▸ Work to be completed: Put every line of the data below into a Markdown table with the columns "Row" and "Line," numbering the rows in order and skipping blank lines.

**** Data to process

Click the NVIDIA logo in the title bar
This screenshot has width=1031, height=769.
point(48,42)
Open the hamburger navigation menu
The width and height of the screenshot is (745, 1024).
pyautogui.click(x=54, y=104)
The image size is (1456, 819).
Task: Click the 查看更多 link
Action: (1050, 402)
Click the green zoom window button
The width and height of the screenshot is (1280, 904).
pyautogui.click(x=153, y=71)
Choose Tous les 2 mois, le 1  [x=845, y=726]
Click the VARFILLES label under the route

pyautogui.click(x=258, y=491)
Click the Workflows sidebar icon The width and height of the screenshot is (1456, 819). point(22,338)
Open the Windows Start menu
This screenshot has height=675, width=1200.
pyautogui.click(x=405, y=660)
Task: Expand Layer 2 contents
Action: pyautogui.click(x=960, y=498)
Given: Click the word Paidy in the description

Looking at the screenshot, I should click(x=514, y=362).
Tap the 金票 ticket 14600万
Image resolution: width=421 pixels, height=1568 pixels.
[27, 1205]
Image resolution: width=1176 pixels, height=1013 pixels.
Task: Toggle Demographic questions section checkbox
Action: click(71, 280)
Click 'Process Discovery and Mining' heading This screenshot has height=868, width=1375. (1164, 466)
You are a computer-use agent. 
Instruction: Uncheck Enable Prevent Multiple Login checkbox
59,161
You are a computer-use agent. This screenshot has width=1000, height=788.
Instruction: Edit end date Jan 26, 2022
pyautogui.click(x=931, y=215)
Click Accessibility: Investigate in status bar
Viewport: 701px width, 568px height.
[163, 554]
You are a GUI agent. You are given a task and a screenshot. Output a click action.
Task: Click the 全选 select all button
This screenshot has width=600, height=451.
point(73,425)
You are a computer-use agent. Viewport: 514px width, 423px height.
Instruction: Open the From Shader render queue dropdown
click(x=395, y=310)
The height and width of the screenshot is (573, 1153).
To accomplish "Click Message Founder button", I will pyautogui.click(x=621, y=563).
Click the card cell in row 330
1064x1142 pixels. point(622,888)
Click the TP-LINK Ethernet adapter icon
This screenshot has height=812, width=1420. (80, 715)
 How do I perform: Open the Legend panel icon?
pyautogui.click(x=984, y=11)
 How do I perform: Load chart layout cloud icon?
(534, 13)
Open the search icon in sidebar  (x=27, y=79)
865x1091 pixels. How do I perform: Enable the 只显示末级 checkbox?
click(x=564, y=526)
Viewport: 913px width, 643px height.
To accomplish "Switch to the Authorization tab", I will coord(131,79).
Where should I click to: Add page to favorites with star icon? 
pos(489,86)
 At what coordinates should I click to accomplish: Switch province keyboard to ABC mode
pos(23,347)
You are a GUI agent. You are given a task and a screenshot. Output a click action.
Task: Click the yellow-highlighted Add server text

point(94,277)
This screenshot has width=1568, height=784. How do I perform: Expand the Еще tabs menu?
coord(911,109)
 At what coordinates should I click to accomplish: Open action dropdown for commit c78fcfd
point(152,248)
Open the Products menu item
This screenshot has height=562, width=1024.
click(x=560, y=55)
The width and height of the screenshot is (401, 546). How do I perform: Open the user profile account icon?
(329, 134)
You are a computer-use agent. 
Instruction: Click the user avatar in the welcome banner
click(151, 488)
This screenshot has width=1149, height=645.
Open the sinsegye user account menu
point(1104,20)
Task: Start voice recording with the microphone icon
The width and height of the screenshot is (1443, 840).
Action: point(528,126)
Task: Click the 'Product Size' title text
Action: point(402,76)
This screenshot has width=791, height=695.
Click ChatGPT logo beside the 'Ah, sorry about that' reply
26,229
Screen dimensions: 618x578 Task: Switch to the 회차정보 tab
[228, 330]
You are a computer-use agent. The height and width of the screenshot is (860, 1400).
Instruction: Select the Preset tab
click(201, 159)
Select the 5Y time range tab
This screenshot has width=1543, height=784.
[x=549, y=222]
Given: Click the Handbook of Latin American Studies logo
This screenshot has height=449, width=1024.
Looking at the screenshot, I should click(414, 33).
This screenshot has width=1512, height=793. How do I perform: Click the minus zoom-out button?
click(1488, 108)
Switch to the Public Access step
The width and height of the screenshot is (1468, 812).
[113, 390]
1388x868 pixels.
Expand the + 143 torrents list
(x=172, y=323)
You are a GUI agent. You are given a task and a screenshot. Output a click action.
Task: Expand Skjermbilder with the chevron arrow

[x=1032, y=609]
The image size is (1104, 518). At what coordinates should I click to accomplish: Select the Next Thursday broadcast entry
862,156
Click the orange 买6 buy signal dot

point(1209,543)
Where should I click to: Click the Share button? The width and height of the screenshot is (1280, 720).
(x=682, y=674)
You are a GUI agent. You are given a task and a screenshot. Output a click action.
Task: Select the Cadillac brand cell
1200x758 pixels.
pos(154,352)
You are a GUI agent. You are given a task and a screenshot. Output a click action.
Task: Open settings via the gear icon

********

▸ Task solution:
| Row | Line |
|---|---|
| 1 | Click the NVIDIA logo in the title bar |
| 2 | This screenshot has width=1031, height=769. |
| 3 | point(48,42) |
| 4 | Open the hamburger navigation menu |
| 5 | The width and height of the screenshot is (745, 1024). |
| 6 | pyautogui.click(x=54, y=104) |
| 7 | The image size is (1456, 819). |
| 8 | Task: Click the 查看更多 link |
| 9 | Action: (1050, 402) |
| 10 | Click the green zoom window button |
| 11 | The width and height of the screenshot is (1280, 904). |
| 12 | pyautogui.click(x=153, y=71) |
| 13 | Choose Tous les 2 mois, le 1  [x=845, y=726] |
| 14 | Click the VARFILLES label under the route |
| 15 | pyautogui.click(x=258, y=491) |
| 16 | Click the Workflows sidebar icon The width and height of the screenshot is (1456, 819). point(22,338) |
| 17 | Open the Windows Start menu |
| 18 | This screenshot has height=675, width=1200. |
| 19 | pyautogui.click(x=405, y=660) |
| 20 | Task: Expand Layer 2 contents |
| 21 | Action: pyautogui.click(x=960, y=498) |
| 22 | Given: Click the word Paidy in the description |
| 23 | Looking at the screenshot, I should click(x=514, y=362). |
| 24 | Tap the 金票 ticket 14600万 |
| 25 | Image resolution: width=421 pixels, height=1568 pixels. |
| 26 | [27, 1205] |
| 27 | Image resolution: width=1176 pixels, height=1013 pixels. |
| 28 | Task: Toggle Demographic questions section checkbox |
| 29 | Action: click(71, 280) |
| 30 | Click 'Process Discovery and Mining' heading This screenshot has height=868, width=1375. (1164, 466) |
| 31 | You are a computer-use agent.  |
| 32 | Instruction: Uncheck Enable Prevent Multiple Login checkbox |
| 33 | 59,161 |
| 34 | You are a computer-use agent. This screenshot has width=1000, height=788. |
| 35 | Instruction: Edit end date Jan 26, 2022 |
| 36 | pyautogui.click(x=931, y=215) |
| 37 | Click Accessibility: Investigate in status bar |
| 38 | Viewport: 701px width, 568px height. |
| 39 | [163, 554] |
| 40 | You are a GUI agent. You are given a task and a screenshot. Output a click action. |
| 41 | Task: Click the 全选 select all button |
| 42 | This screenshot has width=600, height=451. |
| 43 | point(73,425) |
| 44 | You are a computer-use agent. Viewport: 514px width, 423px height. |
| 45 | Instruction: Open the From Shader render queue dropdown |
| 46 | click(x=395, y=310) |
| 47 | The height and width of the screenshot is (573, 1153). |
| 48 | To accomplish "Click Message Founder button", I will pyautogui.click(x=621, y=563). |
| 49 | Click the card cell in row 330 |
| 50 | 1064x1142 pixels. point(622,888) |
| 51 | Click the TP-LINK Ethernet adapter icon |
| 52 | This screenshot has height=812, width=1420. (80, 715) |
| 53 |  How do I perform: Open the Legend panel icon? |
| 54 | pyautogui.click(x=984, y=11) |
| 55 |  How do I perform: Load chart layout cloud icon? |
| 56 | (534, 13) |
| 57 | Open the search icon in sidebar  (x=27, y=79) |
| 58 | 865x1091 pixels. How do I perform: Enable the 只显示末级 checkbox? |
| 59 | click(x=564, y=526) |
| 60 | Viewport: 913px width, 643px height. |
| 61 | To accomplish "Switch to the Authorization tab", I will coord(131,79). |
| 62 | Where should I click to: Add page to favorites with star icon?  |
| 63 | pos(489,86) |
| 64 |  At what coordinates should I click to accomplish: Switch province keyboard to ABC mode |
| 65 | pos(23,347) |
| 66 | You are a GUI agent. You are given a task and a screenshot. Output a click action. |
| 67 | Task: Click the yellow-highlighted Add server text |
| 68 | point(94,277) |
| 69 | This screenshot has width=1568, height=784. How do I perform: Expand the Еще tabs menu? |
| 70 | coord(911,109) |
| 71 |  At what coordinates should I click to accomplish: Open action dropdown for commit c78fcfd |
| 72 | point(152,248) |
| 73 | Open the Products menu item |
| 74 | This screenshot has height=562, width=1024. |
| 75 | click(x=560, y=55) |
| 76 | The width and height of the screenshot is (401, 546). How do I perform: Open the user profile account icon? |
| 77 | (329, 134) |
| 78 | You are a computer-use agent.  |
| 79 | Instruction: Click the user avatar in the welcome banner |
| 80 | click(151, 488) |
| 81 | This screenshot has width=1149, height=645. |
| 82 | Open the sinsegye user account menu |
| 83 | point(1104,20) |
| 84 | Task: Start voice recording with the microphone icon |
| 85 | The width and height of the screenshot is (1443, 840). |
| 86 | Action: point(528,126) |
| 87 | Task: Click the 'Product Size' title text |
| 88 | Action: point(402,76) |
| 89 | This screenshot has width=791, height=695. |
| 90 | Click ChatGPT logo beside the 'Ah, sorry about that' reply |
| 91 | 26,229 |
| 92 | Screen dimensions: 618x578 Task: Switch to the 회차정보 tab |
| 93 | [228, 330] |
| 94 | You are a computer-use agent. The height and width of the screenshot is (860, 1400). |
| 95 | Instruction: Select the Preset tab |
| 96 | click(201, 159) |
| 97 | Select the 5Y time range tab |
| 98 | This screenshot has width=1543, height=784. |
| 99 | [x=549, y=222] |
| 100 | Given: Click the Handbook of Latin American Studies logo |
| 101 | This screenshot has height=449, width=1024. |
| 102 | Looking at the screenshot, I should click(414, 33). |
| 103 | This screenshot has width=1512, height=793. How do I perform: Click the minus zoom-out button? |
| 104 | click(1488, 108) |
| 105 | Switch to the Public Access step |
| 106 | The width and height of the screenshot is (1468, 812). |
| 107 | [113, 390] |
| 108 | 1388x868 pixels. |
| 109 | Expand the + 143 torrents list |
| 110 | (x=172, y=323) |
| 111 | You are a GUI agent. You are given a task and a screenshot. Output a click action. |
| 112 | Task: Expand Skjermbilder with the chevron arrow |
| 113 | [x=1032, y=609] |
| 114 | The image size is (1104, 518). At what coordinates should I click to accomplish: Select the Next Thursday broadcast entry |
| 115 | 862,156 |
| 116 | Click the orange 买6 buy signal dot |
| 117 | point(1209,543) |
| 118 | Where should I click to: Click the Share button? The width and height of the screenshot is (1280, 720). |
| 119 | (x=682, y=674) |
| 120 | You are a GUI agent. You are given a task and a screenshot. Output a click action. |
| 121 | Task: Select the Cadillac brand cell |
| 122 | 1200x758 pixels. |
| 123 | pos(154,352) |
| 124 | You are a GUI agent. You are given a task and a screenshot. Output a click action. |
| 125 | Task: Open settings via the gear icon |